What is required: Your response should consist of the entries below, written out exactly.

Data in this exercise:
= Beginning of Section =
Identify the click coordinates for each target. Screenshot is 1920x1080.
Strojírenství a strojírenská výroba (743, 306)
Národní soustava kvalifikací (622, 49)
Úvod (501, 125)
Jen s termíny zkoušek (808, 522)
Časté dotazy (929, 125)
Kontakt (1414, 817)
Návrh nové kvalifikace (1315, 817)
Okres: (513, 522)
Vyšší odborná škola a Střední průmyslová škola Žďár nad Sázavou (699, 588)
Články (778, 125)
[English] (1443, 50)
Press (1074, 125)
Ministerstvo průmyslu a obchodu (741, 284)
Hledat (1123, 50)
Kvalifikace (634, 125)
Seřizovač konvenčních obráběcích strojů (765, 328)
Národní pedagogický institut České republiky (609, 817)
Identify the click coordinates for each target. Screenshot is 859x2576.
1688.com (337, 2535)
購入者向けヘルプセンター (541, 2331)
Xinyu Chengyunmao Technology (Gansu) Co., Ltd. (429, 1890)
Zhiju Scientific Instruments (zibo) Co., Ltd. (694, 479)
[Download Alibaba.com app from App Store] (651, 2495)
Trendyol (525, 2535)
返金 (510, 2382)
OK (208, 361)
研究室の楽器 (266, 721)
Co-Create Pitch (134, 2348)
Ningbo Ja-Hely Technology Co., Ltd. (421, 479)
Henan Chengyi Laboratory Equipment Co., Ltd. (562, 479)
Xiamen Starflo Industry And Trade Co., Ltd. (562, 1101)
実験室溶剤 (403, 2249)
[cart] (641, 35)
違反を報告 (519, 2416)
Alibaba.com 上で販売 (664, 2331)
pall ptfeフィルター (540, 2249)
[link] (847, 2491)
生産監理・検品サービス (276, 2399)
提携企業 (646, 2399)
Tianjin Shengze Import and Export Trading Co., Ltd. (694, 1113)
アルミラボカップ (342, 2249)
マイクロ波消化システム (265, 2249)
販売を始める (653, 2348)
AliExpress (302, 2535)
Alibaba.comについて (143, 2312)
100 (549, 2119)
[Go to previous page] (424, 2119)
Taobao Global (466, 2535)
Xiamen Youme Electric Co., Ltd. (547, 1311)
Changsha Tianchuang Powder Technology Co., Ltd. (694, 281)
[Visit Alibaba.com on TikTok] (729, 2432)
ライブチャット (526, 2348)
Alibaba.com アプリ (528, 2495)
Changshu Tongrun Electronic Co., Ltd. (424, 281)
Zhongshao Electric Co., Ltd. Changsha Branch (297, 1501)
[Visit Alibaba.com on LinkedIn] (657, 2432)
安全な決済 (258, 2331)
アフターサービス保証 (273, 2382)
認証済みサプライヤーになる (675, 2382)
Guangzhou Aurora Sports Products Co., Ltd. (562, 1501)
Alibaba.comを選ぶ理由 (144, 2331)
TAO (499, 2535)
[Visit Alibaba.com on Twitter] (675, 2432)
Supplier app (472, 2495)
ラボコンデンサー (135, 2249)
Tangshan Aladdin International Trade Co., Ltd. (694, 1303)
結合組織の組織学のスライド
= End of Section =
Written solution:
Identify the click coordinates for each target. Screenshot is 1920x1080.
Strojírenství a strojírenská výroba (743, 306)
Národní soustava kvalifikací (622, 49)
Úvod (501, 125)
Jen s termíny zkoušek (808, 522)
Časté dotazy (929, 125)
Kontakt (1414, 817)
Návrh nové kvalifikace (1315, 817)
Okres: (513, 522)
Vyšší odborná škola a Střední průmyslová škola Žďár nad Sázavou (699, 588)
Články (778, 125)
[English] (1443, 50)
Press (1074, 125)
Ministerstvo průmyslu a obchodu (741, 284)
Hledat (1123, 50)
Kvalifikace (634, 125)
Seřizovač konvenčních obráběcích strojů (765, 328)
Národní pedagogický institut České republiky (609, 817)
Identify the click coordinates for each target. Screenshot is 859x2576.
1688.com (337, 2535)
購入者向けヘルプセンター (541, 2331)
Xinyu Chengyunmao Technology (Gansu) Co., Ltd. (429, 1890)
Zhiju Scientific Instruments (zibo) Co., Ltd. (694, 479)
[Download Alibaba.com app from App Store] (651, 2495)
Trendyol (525, 2535)
返金 (510, 2382)
OK (208, 361)
研究室の楽器 (266, 721)
Co-Create Pitch (134, 2348)
Ningbo Ja-Hely Technology Co., Ltd. (421, 479)
Henan Chengyi Laboratory Equipment Co., Ltd. (562, 479)
Xiamen Starflo Industry And Trade Co., Ltd. (562, 1101)
実験室溶剤 (403, 2249)
[cart] (641, 35)
違反を報告 (519, 2416)
Alibaba.com 上で販売 (664, 2331)
pall ptfeフィルター (540, 2249)
[link] (847, 2491)
生産監理・検品サービス (276, 2399)
提携企業 (646, 2399)
Tianjin Shengze Import and Export Trading Co., Ltd. (694, 1113)
アルミラボカップ (342, 2249)
マイクロ波消化システム (265, 2249)
販売を始める (653, 2348)
AliExpress (302, 2535)
Alibaba.comについて (143, 2312)
100 (549, 2119)
[Go to previous page] (424, 2119)
Taobao Global (466, 2535)
Xiamen Youme Electric Co., Ltd. (547, 1311)
Changsha Tianchuang Powder Technology Co., Ltd. (694, 281)
[Visit Alibaba.com on TikTok] (729, 2432)
ライブチャット (526, 2348)
Alibaba.com アプリ (528, 2495)
Changshu Tongrun Electronic Co., Ltd. (424, 281)
Zhongshao Electric Co., Ltd. Changsha Branch (297, 1501)
[Visit Alibaba.com on LinkedIn] (657, 2432)
安全な決済 (258, 2331)
アフターサービス保証 (273, 2382)
認証済みサプライヤーになる (675, 2382)
Guangzhou Aurora Sports Products Co., Ltd. (562, 1501)
Alibaba.comを選ぶ理由 (144, 2331)
TAO (499, 2535)
[Visit Alibaba.com on Twitter] (675, 2432)
Supplier app (472, 2495)
ラボコンデンサー (135, 2249)
Tangshan Aladdin International Trade Co., Ltd. (694, 1303)
結合組織の組織学のスライド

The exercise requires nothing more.